Sun ripened tomatoes, new potatoes and home grown salads are the rewards for all your hard work. It can be just too hot to be out in the garden during the day, wait until the evening when it is cooler.

Key Points

  • Protect vegetable crops from white butterfly and insects.
  • Plant swan plants to attract butterflies into the garden.
  • Check watering systems are working or install new ones.
  • Roses will need maintaining: dead-head and spray if insects or mildew is present.
  • Early crops of garlic can be harvested.
  • Harvest crops of tomatoes, beans, salad and herbs as they become ready.
  • Mulch citrus and shrubs.
  • Refresh garden colour with new season summer plants.

The Edible Garden

Regular harvesting of quick producing crops is the key to this month – courgettes, cucumbers, gherkins, beans, peas all need checking and picking on a daily basis. This will keep your veges young and sweet and stop them getting too big! It will also encourage plants to keep on producing for many more weeks.

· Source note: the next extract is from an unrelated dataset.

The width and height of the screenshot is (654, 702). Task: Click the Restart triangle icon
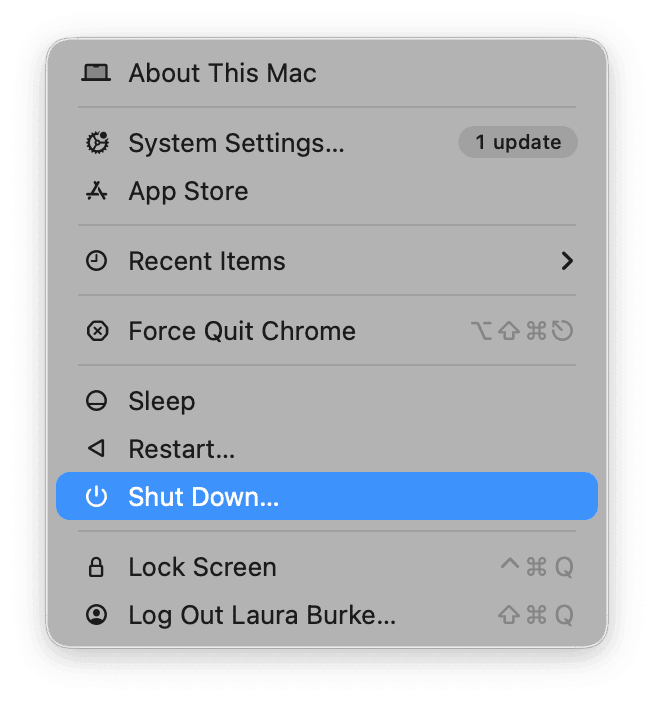pos(96,449)
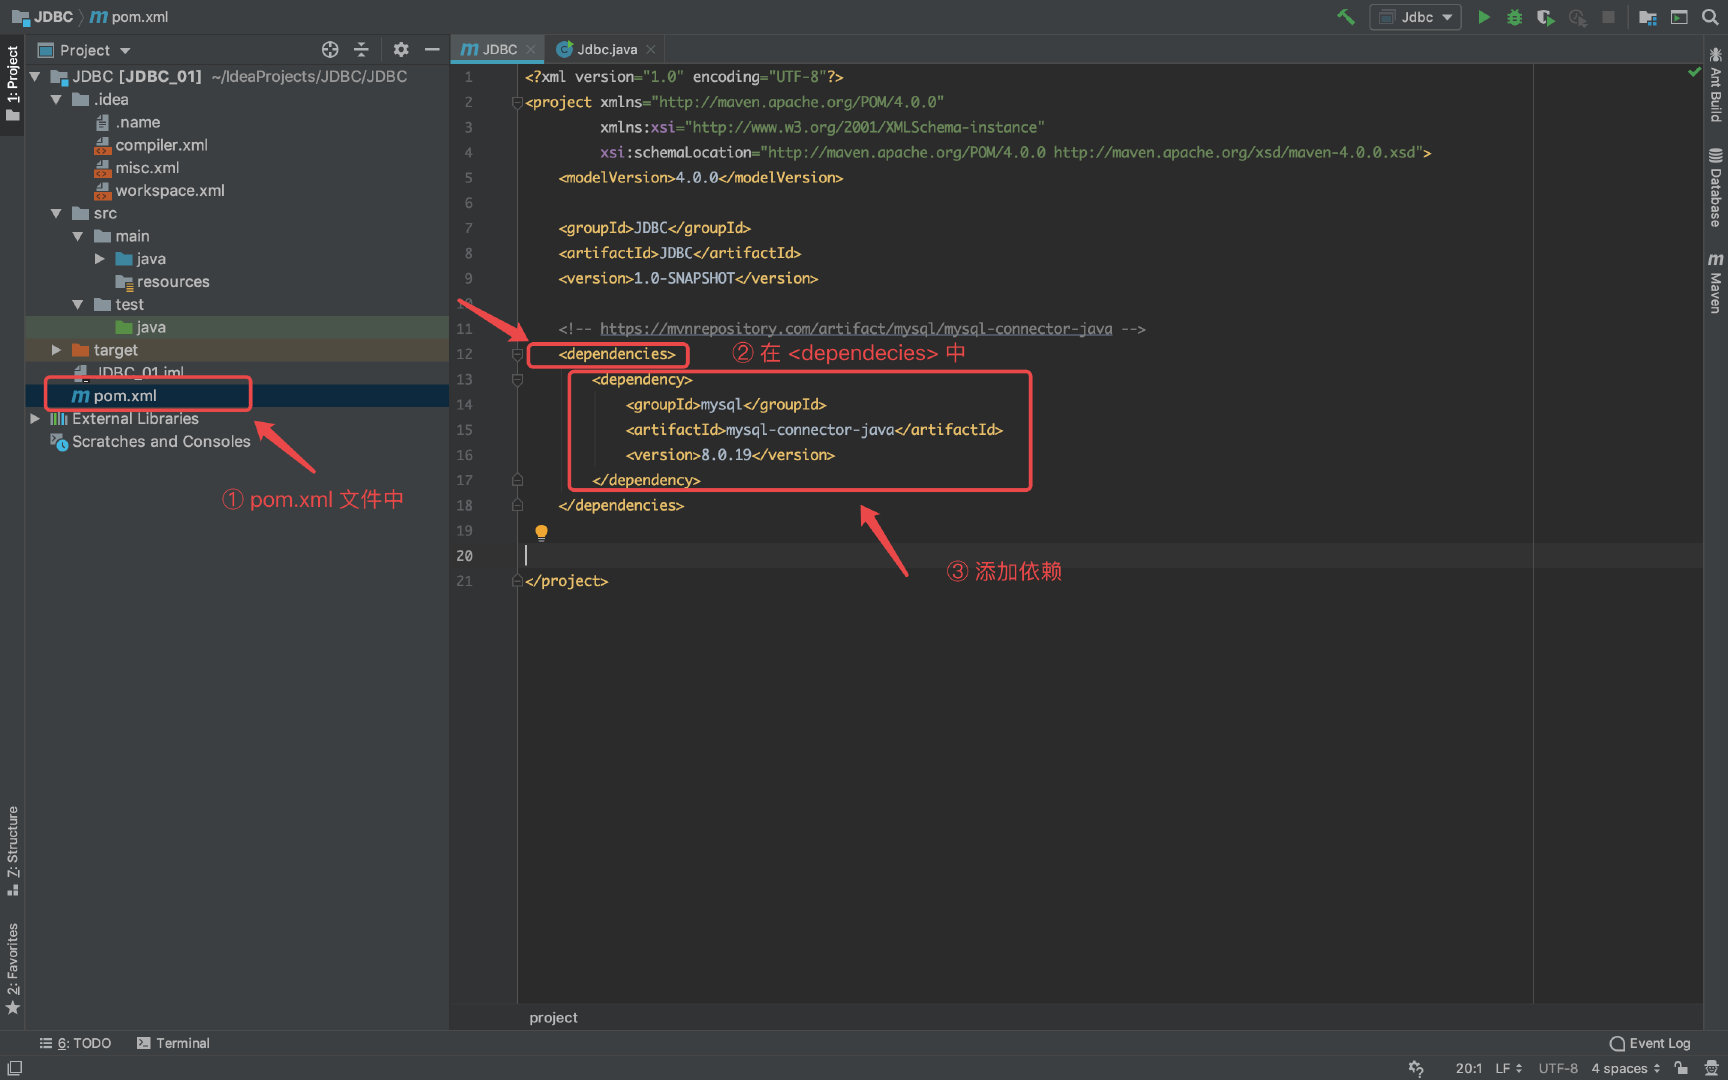Screen dimensions: 1728x1080
Task: Follow the mvnrepository.com link in comment
Action: click(x=855, y=329)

  • Control white butterfly caterpillars with Derris Dust.
  • Plant successional crops of quick growing summer veges such as lettuce, beetroot, radishes, silverbeet, bok choy. Now is also a good time to plant seedlings of the first of the autumn/winter veges – cabbage, cauliflower, leeks, spinach.
  • Keep on feeding the summer garden. Liquid feed around tomatoes and peppers with liquid tomato food or Yates ‘Flower and Fruit’ soluble plant food. Give leafy veges like lettuce, silverbeet, a side dressing of ‘Sulphate of Ammonia’ to kick them along.
  • Continue to water regularly, especially if the summer is dry. Remember a good deep watering around the roots of the plants 2-3 times per week is more beneficial than a daily light sprinkling.
  • Adding compost and other organic material to the soil helps retain moisture as well as conditioning the soil.
  • Check fruit trees for brown rot and blackspot and spray with ‘Fungus Fighter’ if these are prevalent.
  • Tomatoes will be ripening now. Thin out foliage around lower parts of the plants to allow light in and air around the fruit. This will speed up ripening and help keep diseases at bay.
  • Garlic and onions can be lifted now and laid out to dry.
  • Harvest new potatoes as flowering finishes.
  • Collect herbs for drying or making pesto and freezing.

The Flower Garden

  • Fill gaps in the garden with instant potted colour – Zinnias, Dahlias, Marigolds, Salvias, and Petunias will all flower on for some time yet.
  • Zinnias are great for providing summer colour. They also attract butterflies, bees, and birds to your garden.
  • Plant Gazanias and Arctotis in drier, sunny spots of the garden for masses of bright colour during the hotter months.
  • Keep deadheading flowering plants including roses – this will encourage more flowers to develop.
  • When picking roses, cut a reasonably long stem, making your cut just above an outward facing bud.
  • Feed roses now with Rose food – this will encourage more flowers and growth to harden before the first frosts.
  • It is now time to plant the first of the spring flowering bulbs – Anemone and Ranunculus.
  • In warmer climates, Hibiscus will be in full show. These respond well to plants food high in potash, such as citrus fertiliser. Remember to water well after feeding.

The Lawn

  • The summer heat will slow growth, water if necessary.
  • Cut the grass dry and remove the catcher on your lawnmower to let the clippings fall on the lawn. They will act as mulch conserving water and prevent scorching.
  • Water well to keep it green, use an oscillating sprinkler for maximum coverage.